**TASK OBJECTIVE**
Using the entries below, restate word for word only the lines from the one with "Instruction: Click the Help" to the final line, leaving the pictures out.
======== PROVIDED RECORDS
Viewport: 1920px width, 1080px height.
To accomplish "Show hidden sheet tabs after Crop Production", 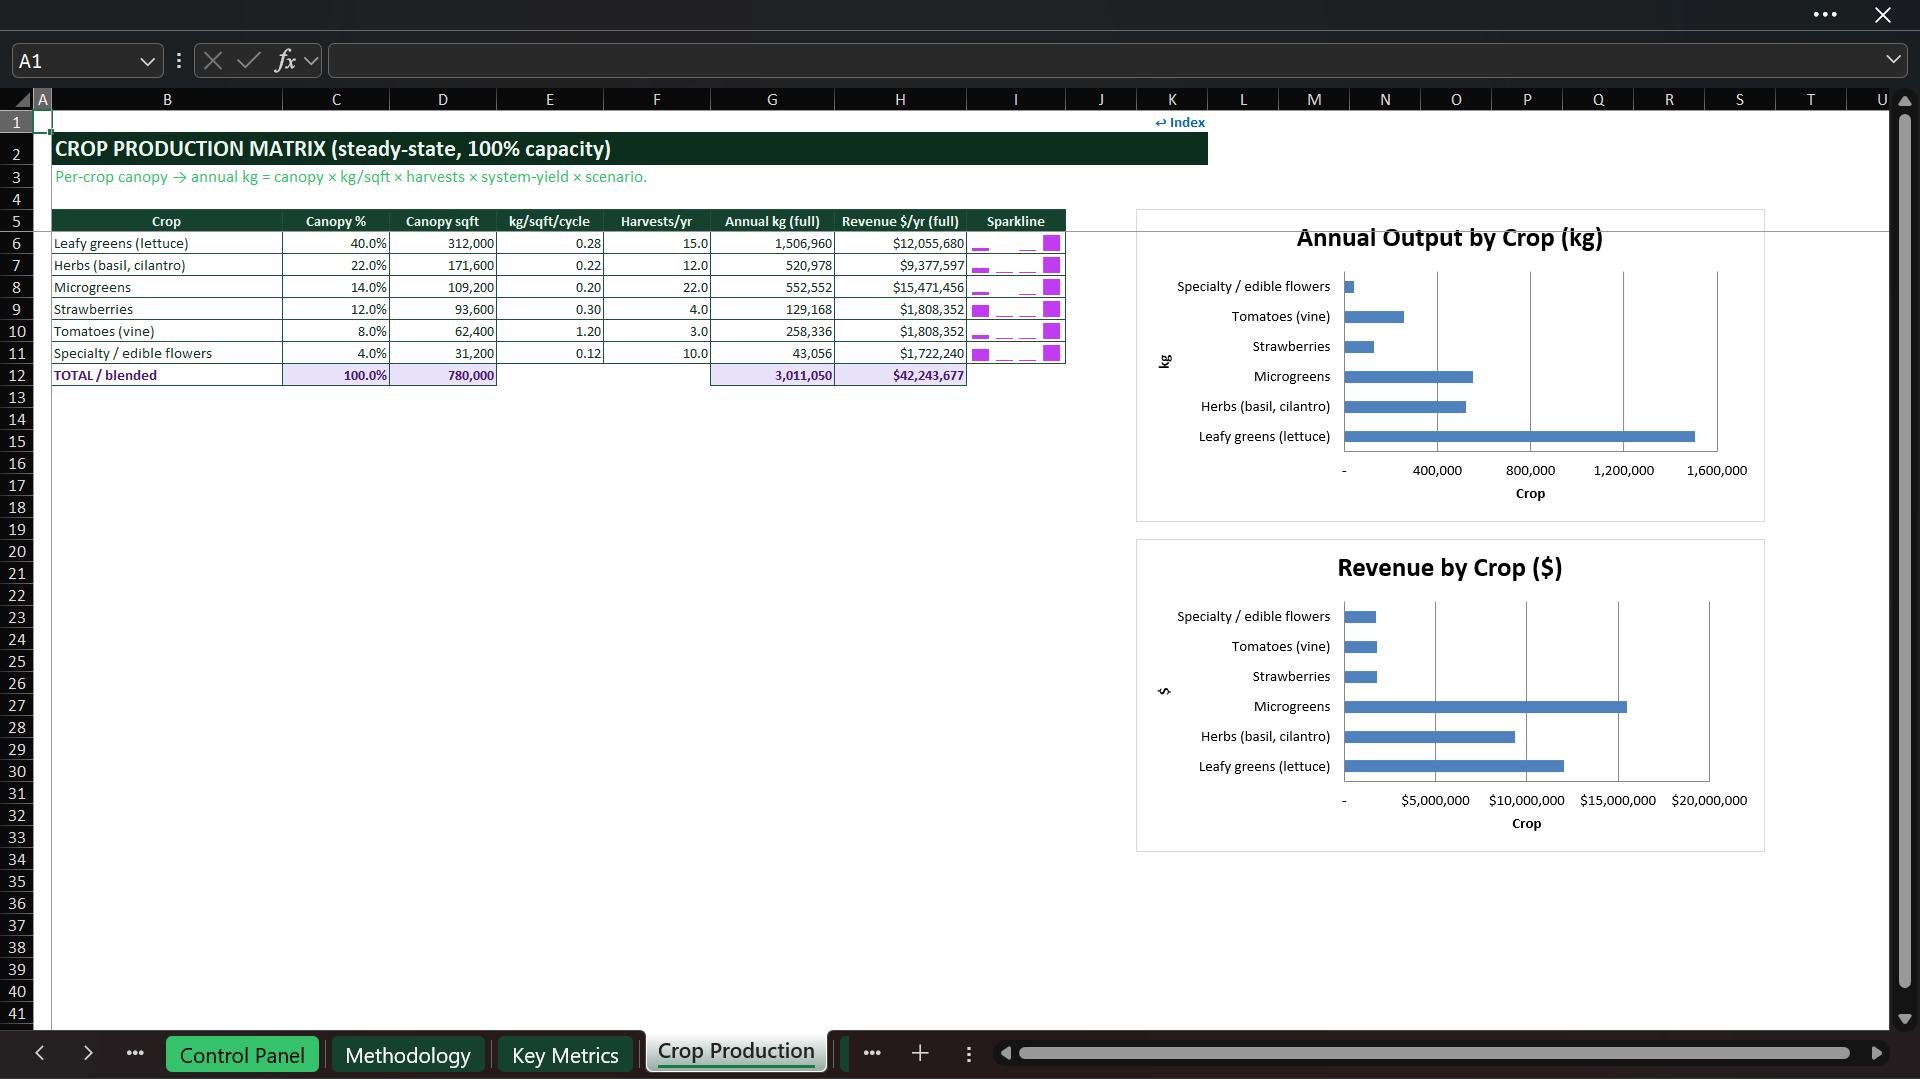I will click(872, 1053).
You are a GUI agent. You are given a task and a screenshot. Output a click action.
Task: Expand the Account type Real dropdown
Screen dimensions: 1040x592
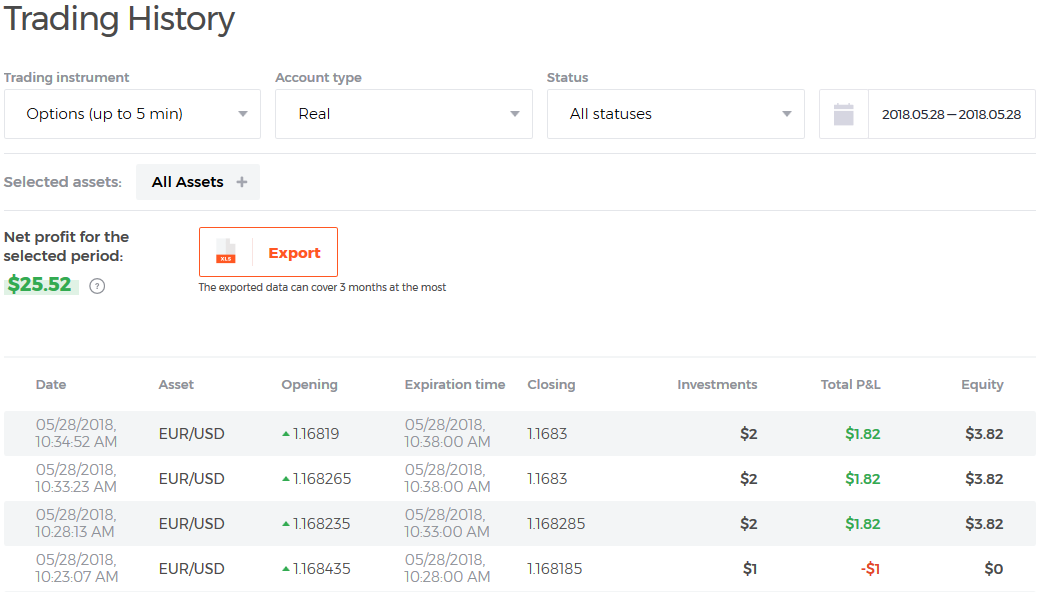pyautogui.click(x=403, y=114)
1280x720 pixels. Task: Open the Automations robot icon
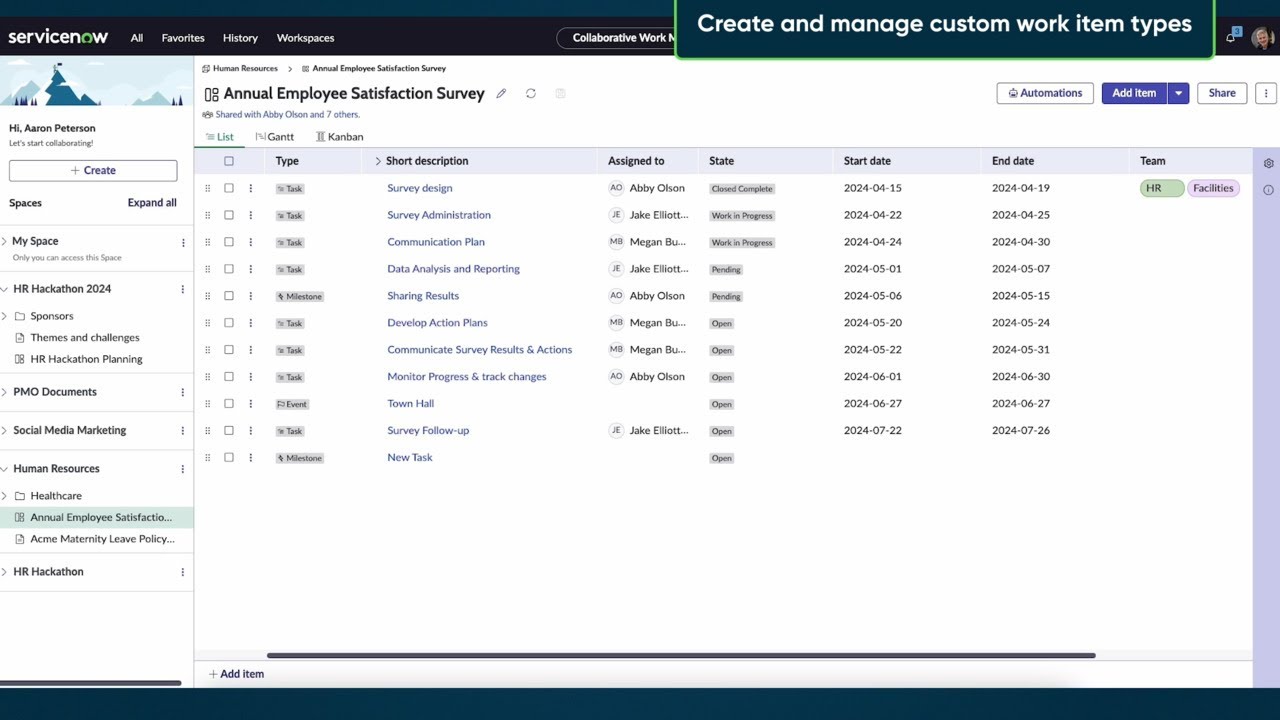point(1013,93)
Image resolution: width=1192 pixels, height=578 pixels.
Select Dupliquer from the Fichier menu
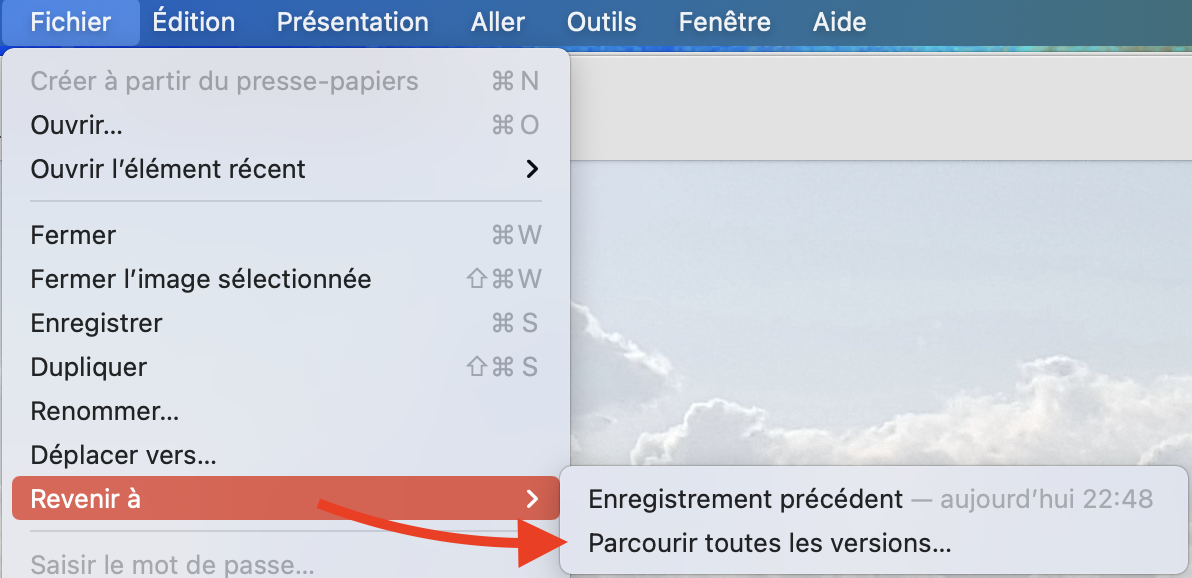89,367
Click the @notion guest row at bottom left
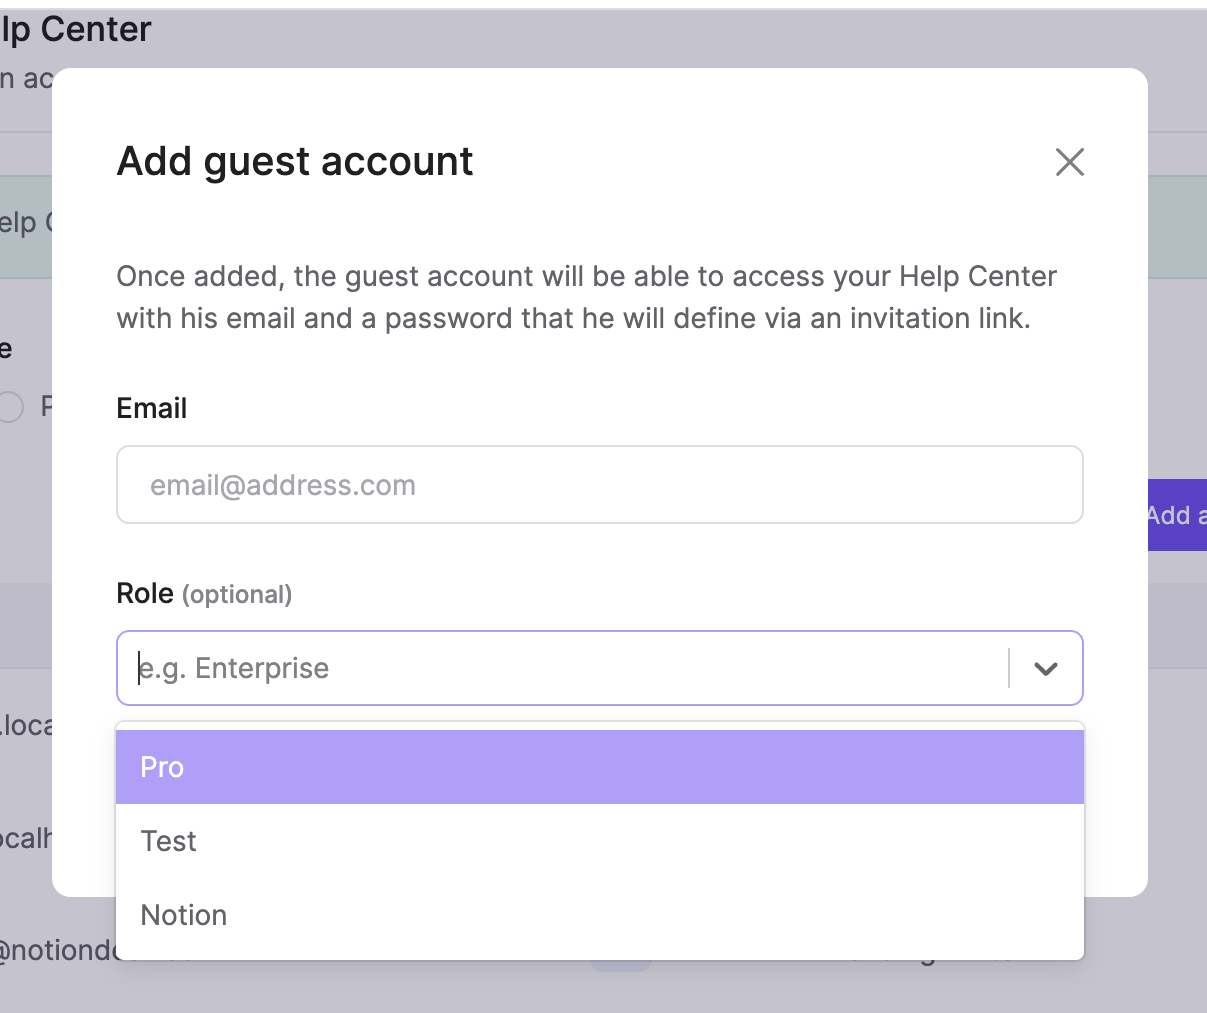This screenshot has width=1207, height=1013. (60, 950)
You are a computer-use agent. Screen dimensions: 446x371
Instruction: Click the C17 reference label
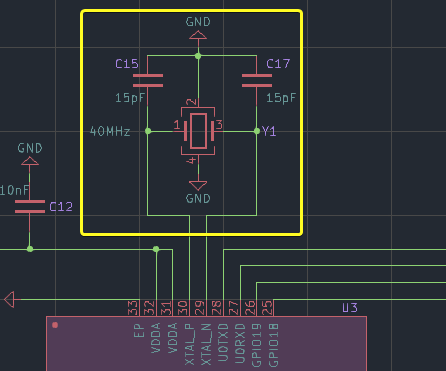(278, 64)
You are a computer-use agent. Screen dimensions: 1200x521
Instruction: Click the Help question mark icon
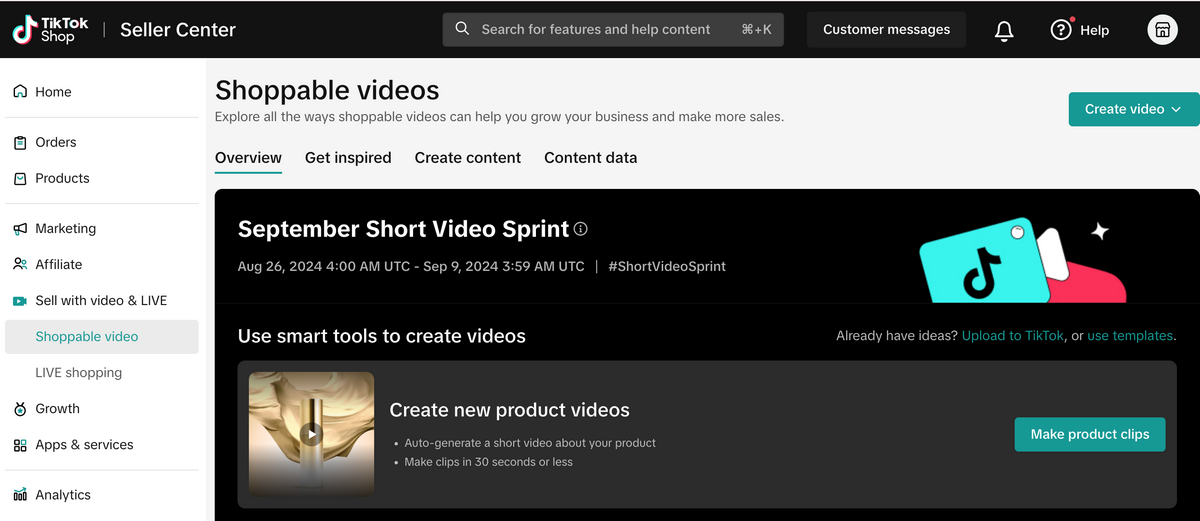1061,30
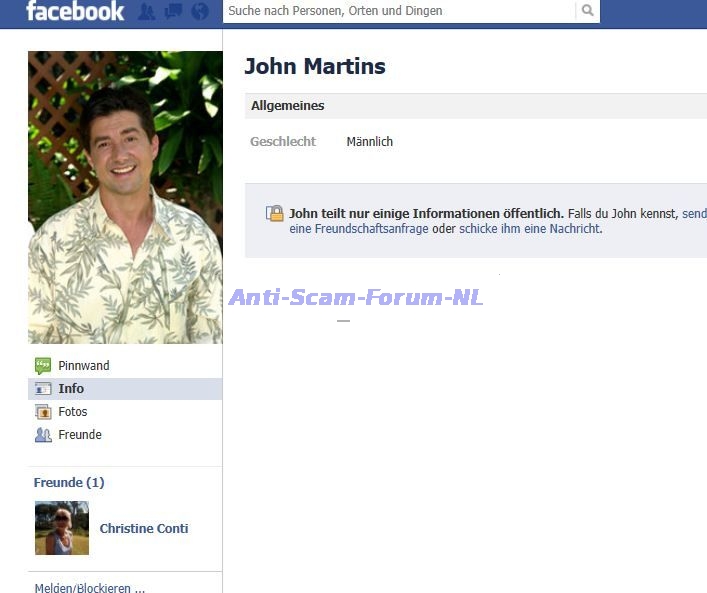Open Christine Conti's profile name link
Screen dimensions: 707x593
(x=144, y=529)
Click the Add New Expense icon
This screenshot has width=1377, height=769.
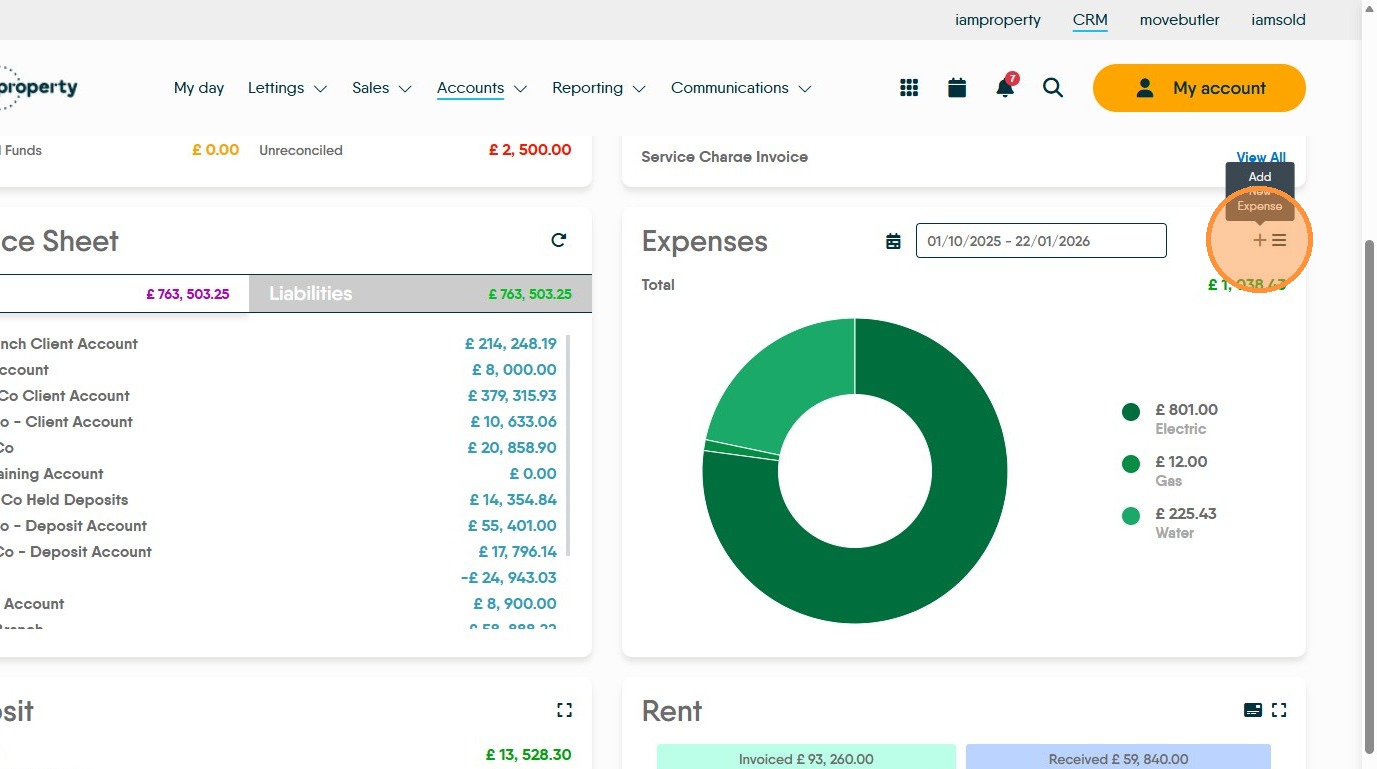click(1260, 240)
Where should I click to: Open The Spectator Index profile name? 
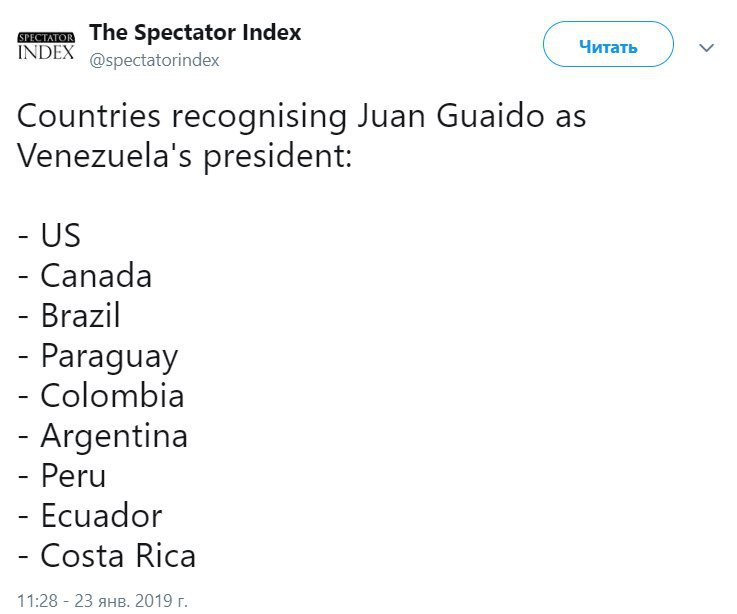195,32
================
**RESULT OF THE EXERCISE**
Instruction: Click the Help question mark icon
1061,30
Open Christine Conti's profile name link
Screen dimensions: 707x593
(x=144, y=529)
Click the Add New Expense icon
This screenshot has width=1377, height=769.
click(1260, 240)
Where should I click to: Open The Spectator Index profile name? 
195,32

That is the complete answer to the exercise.